Sous la tourbe, et sur ses flancs, se trouve un sable blanc très pur, déposé là il y a environ 25 millions d’années, formant des dunes.

Localement cimentés, ces sables comportent des niveaux de grès qui ont été exploités sur les flancs de la vallée pour faire des pavés.

Notre région était alors une lagune tropicale, parfois peuplée de très nombreux coquillages, d’herbes marines broutées par des sirènes : les lamantins.

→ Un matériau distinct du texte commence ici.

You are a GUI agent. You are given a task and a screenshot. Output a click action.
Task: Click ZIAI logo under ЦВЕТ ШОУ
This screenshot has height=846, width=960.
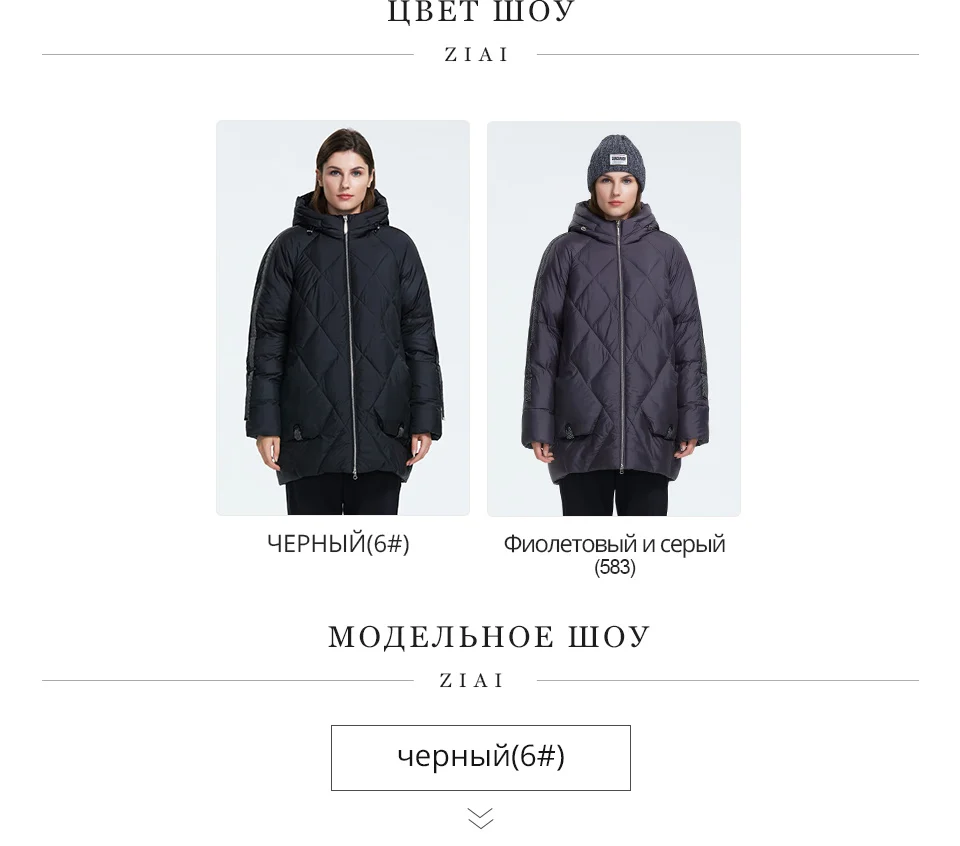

Ces niveaux sont si riches et particuliers qu’ils ont été utilisés par Alcide d’Orbigny pour définir un étage de l’échelle des temps géologiques : le Stampien, dont on peut voir une partie dans la Réserve géologique située dans la Vallée aux Loups.

La mer s’étant retirée vers l’ouest, ne restait alors qu’un lac peu profond, le Lac de Beauce, dans lequel se sont déposés des calcaires très durs, dits « Calcaires de Beauce », qui constituent le sommet des flancs de la vallée et le plateau.


Quelques éléments marquants de l’histoire

Le village est occupé au moins depuis le Paléolithique comme en témoignent les outils lithiques (silex taillés d’Artondu) puis les outils polis (haches) sans compter les pétroglyphes, trouvés à l’est de la vallée, sur le terroir de la commune, ou encore le polissoir sur les pentes d’Artondu.

……Pétroglyphes à Ormoy-la-Rivière

La vallée est en limite occidentale du territoire des Senones, tribu gauloise dont l’extension se poursuit un peu à l’ouest dans la vallée de la Chalouette : le « menhir » de Pierrefite est en fait une borne leugaire qui délimite les Carnutes, au sud-ouest, les Parisis, au nord, et les Senones.

En 57 avant notre ère, les romains s’installent. Ils nous ont laissé la « voie romaine » sur le plateau en limite occidentale du terroir, de grandes fermes à proximité et un fanum à Saclas ainsi que quelques rares objets : pièces de monnaie, bijoux en argent et cornaline.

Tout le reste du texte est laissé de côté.